In principle, the husband is held responsible for the maintenance (nafaqah) of his wife and children regardless of his wife being poor or well-off. If the wife works outside the house, she is responsible for the charges and financial requirements of her work, such as transportation and clothes; however, the husband is not allowed to take his wife’s salary by force.
Sheikh Muhammad Al-Bahyy, former dean of the Faculty of Theology (Usul Ad-Din) at Al-Azhar University (may Allah have mercy on his soul) stated that: Women in the point of view of Islam are independent with respect to their wealth, character, belief, and so on. On marriage both spouses are to preserve their rights to independence. Yet there are mutual rights (and duties) that they both are to observe in their marital life. Allah Almighty says, “And they (women) have rights similar to those (of men) over them in kindness, and men are a degree above them. Allah is Mighty, Wise” (Al-Baqarah: 228).
The degree that men have over their wives, according to this verse, has to do with their responsibility of maintaining their families and their capacity of making and carrying out the final decisions with regard to the family after joint consultation with all family members, especially the wife. In fact, consultation is a fundamental principle in Islam; Allah Almighty describes the true believers saying: “Those who hearken to their Lord and establish regular Prayer; who (conduct) their affairs by mutual Consultation” (Ash-Shura: 38).
The wives’ right to the entire ownership of their mahr (dower), which is given to them by their husbands, indicates their financial independence. It is not lawful for a man to take the mahr, or a part of it, back from his wife except in two cases: if the wife remits it voluntarily, or if she gives it back to him in return for divorce from him.

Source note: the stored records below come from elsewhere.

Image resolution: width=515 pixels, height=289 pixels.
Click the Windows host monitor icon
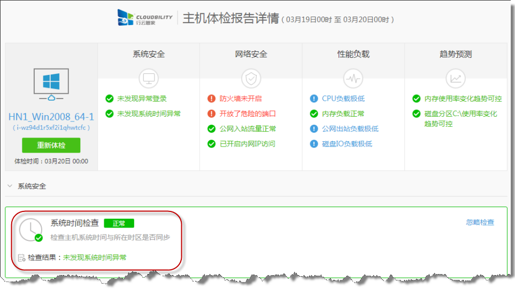(51, 84)
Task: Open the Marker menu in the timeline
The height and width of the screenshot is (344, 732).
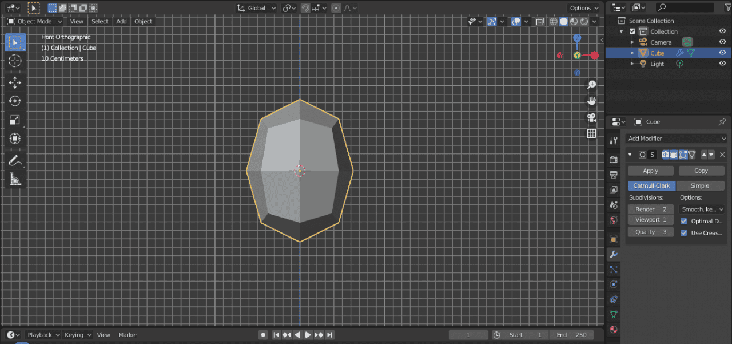Action: click(x=128, y=335)
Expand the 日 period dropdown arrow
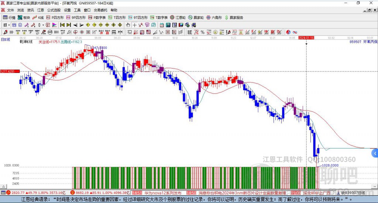Viewport: 378px width, 203px height. click(x=8, y=25)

About the first case, Almighty Allah says: “And give the women (on marriage) their dower as a free gift; but if they, of their own good pleasure, remit any part of it to you, Take it and enjoy it with right good cheer” (An-Nisa’: 4).
And about the second He Almighty says: “And it is not lawful for you to take any part of what you have given them, unless both fear that they cannot keep within the limits of Allah; then if you fear that they cannot keep within the limits of Allah, there is no blame on them for what she gives up to become free thereby” (Al-Baqarah: 229).
As it is the case with mahr, the wife has full ownership of her other sources of wealth such as her salary. It is not lawful for the husband to take part or all of his wife’s salary unless she gives it to him voluntarily. Should a husband coerce his wife, physically or verbally, to give him part or all of her salary, this would be regarded as a kind of ghasb (taking by force), which is not lawful in Islam. To expiate for taking something by force, one has to give back what one has taken in this way. The marriage contract does not entitle a man to coerce his wife to do something against her will or change a belief at any rate.
Related to salaries and how to spend them, one should remember to avoid extravagance. Islam prevents extravagance, but at the same time, it allows enjoyment of the lawful pleasures of this world.
In other words, Muslims may enjoy the lawful pleasures of this life, but they are to do so in a moderate manner. Almighty Allah, describing His true servants, says: “O children of Adam! attend to your embellishments at every time of prayer, and eat and drink and be not extravagant; surely He does not love the extravagant” (Al-A`raf: 31).